Yeah, and is this sort of why they, if you look at it, they’ve been very, yeah, definitely hawkish against sort of Russia. Is it sort of trying to find a common enemy to to find an excuse to unite and to federalize and to gain more power is that what you’re seeing as a mechanism for this?

Doctorow:
Well yes, Russia is a very convenient bogeyman, and it gives the leadership at present in Europe the possibility of saying to their electorate, stay with us, bear with us, our countries are under threat, we are the stewards, We are the ones who are most interested in national defense, and we will protect you.

This is precisely what Mr. Starmer was saying at the Labour Party convention in Liverpool yesterday, when interviewed, and was explaining how Mr. Farage would cozy up to Putin and threaten the security of Britain. That’s in a nutshell what these people are saying to hold their grip on power and to deprive the electorate of a reasonable debate on all policies, including the remilitarization of Europe and the merger, essential merger, of what is NATO and what is the EU. These are serious issues today. And unfortunately, in the mainstream media, no one is looking at these constellations as I have just set them out.

WTF:
Okay, really interesting. So maybe we can come back to that point, but if we go directly to sort of the Russia-Ukraine war, how are you currently judging that? You know, a lot of people, it’s very hard to see what the actual, what’s actually happening. Some people say Ukraine are almost going to beat Russia. Others are saying Russia is going to walk over them soon. What is your current outlook?

Doctorrow: 16:40
Well, at this stage of events, for anyone to be saying that as the “Financial Times” yesterday and today as a lead page, so to speak, in their online edition, I forget it was Rashman or one of their regular contributors is explaining, or trying to explain, why Ukraine is really winning the war.

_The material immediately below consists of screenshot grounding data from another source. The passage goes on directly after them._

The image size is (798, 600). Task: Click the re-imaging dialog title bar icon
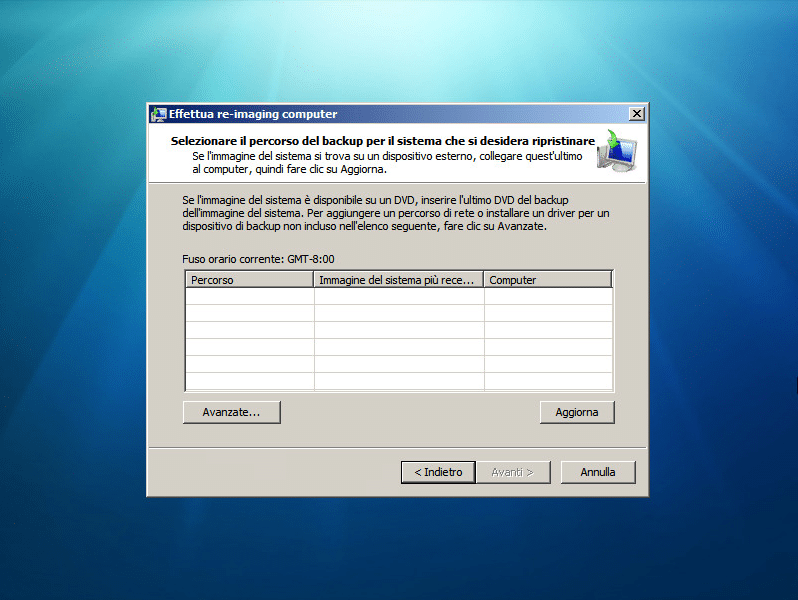pos(158,114)
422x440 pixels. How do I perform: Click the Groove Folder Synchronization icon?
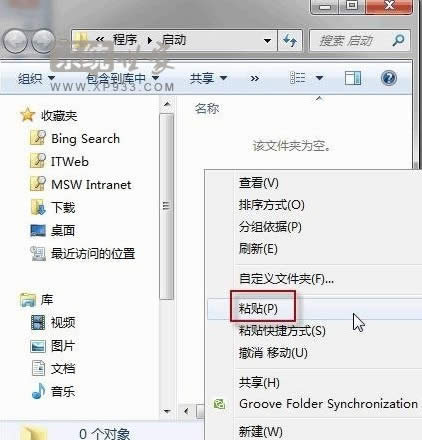[219, 404]
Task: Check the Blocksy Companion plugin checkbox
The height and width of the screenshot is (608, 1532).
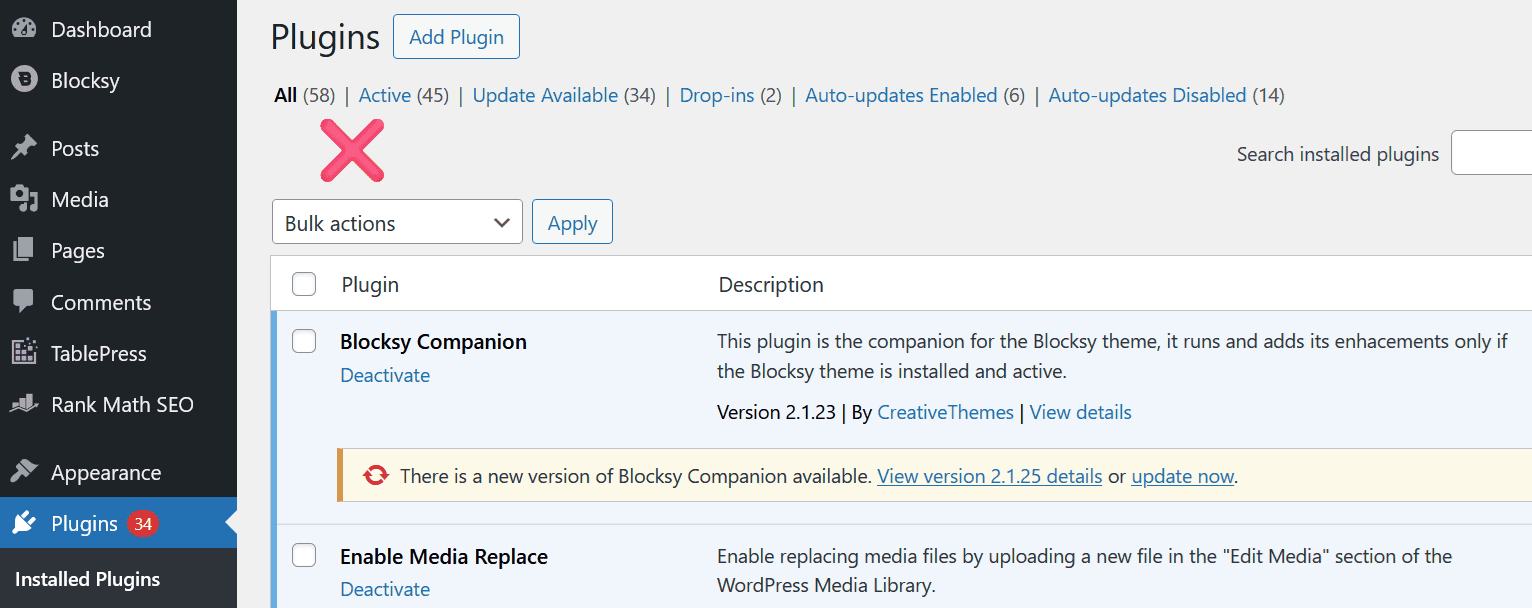Action: tap(304, 341)
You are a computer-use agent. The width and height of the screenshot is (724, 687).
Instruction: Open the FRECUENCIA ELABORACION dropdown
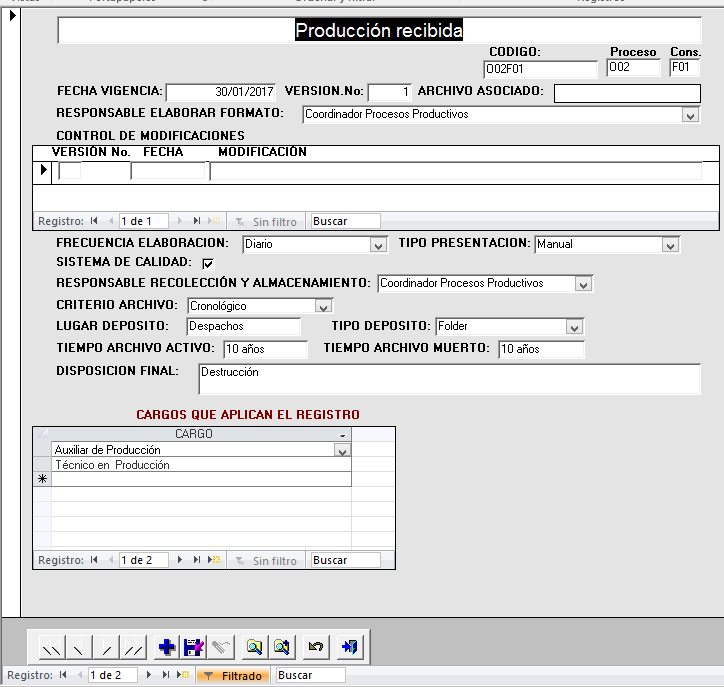tap(378, 244)
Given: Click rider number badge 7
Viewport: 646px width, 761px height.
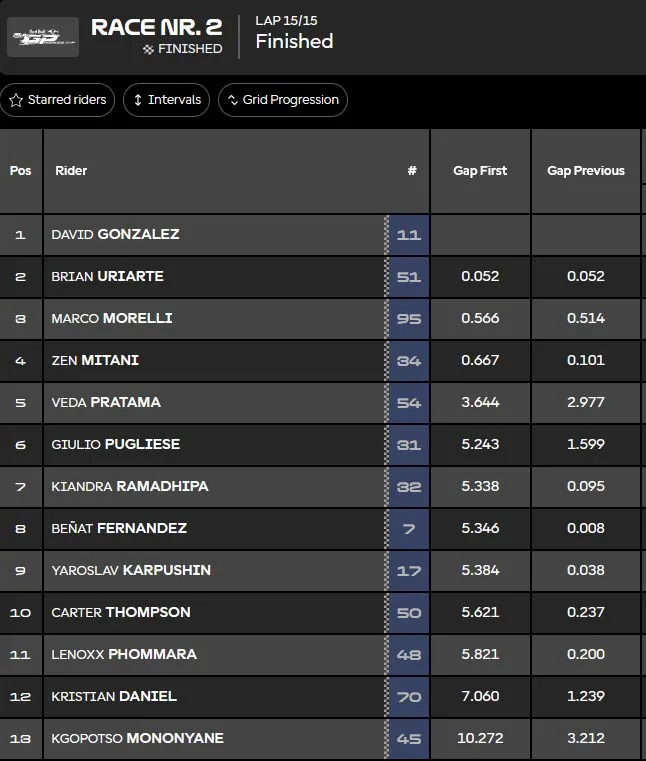Looking at the screenshot, I should tap(409, 529).
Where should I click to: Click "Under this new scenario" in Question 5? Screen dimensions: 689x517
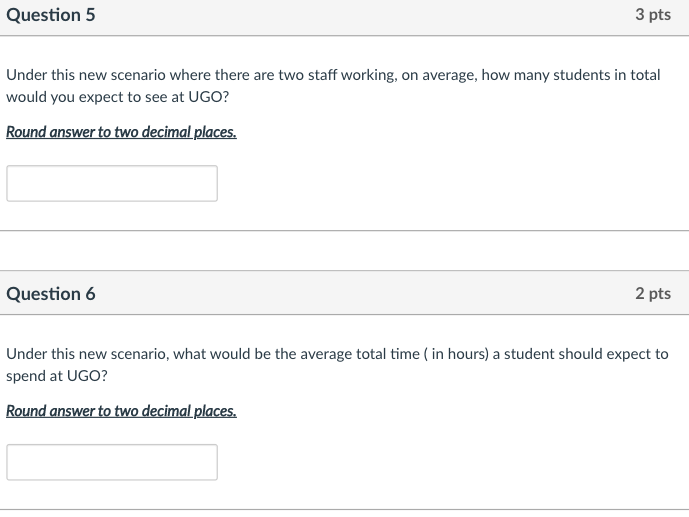pyautogui.click(x=84, y=75)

And I think similar to what is being said in the States, even in the circle of President Trump, that, “Wow, the Russians should have solved this problem and defeated Ukraine long ago, and we see they’ve only had such limited territorial gains in the last three years, that proves that Russia’s losing.”

Of course, this is utter nonsense. The latest figures even coming out of Ukraine from military sources, is that Ukraine has lost 1.7 million dead and severely injured soldiers. Out of respect to Russia, someone with as much experience and good sources as Colonel Macgregor has been saying that Russia has lost 120,000 soldiers dead. Discrepancy is more than 10 times, 12 times. That is reasonable to expect when you consider from the very beginning of this war of attrition, Russia had 10 to 12 times the amount of artillery shells and tubes, artillery tubes, compared to Ukraine and NATO. So the figures correspond. The actual mortality versus the actual, is in line with the actual relative armaments and wherewithal of the respective sides.

18:33
To say that Russia is losing and to ignore this vast discrepancy in fatalities is to be irrelevant and is, simply speaking, a propagandist. The situation at present is: the Russians have accelerated their move in all fronts, in part in the Donbass, which is the principal area of interest to the Russians. They have found weak spots, undermanned positions on the Ukrainian side here and there. And they are taking advantage of this, but not in the most obvious way.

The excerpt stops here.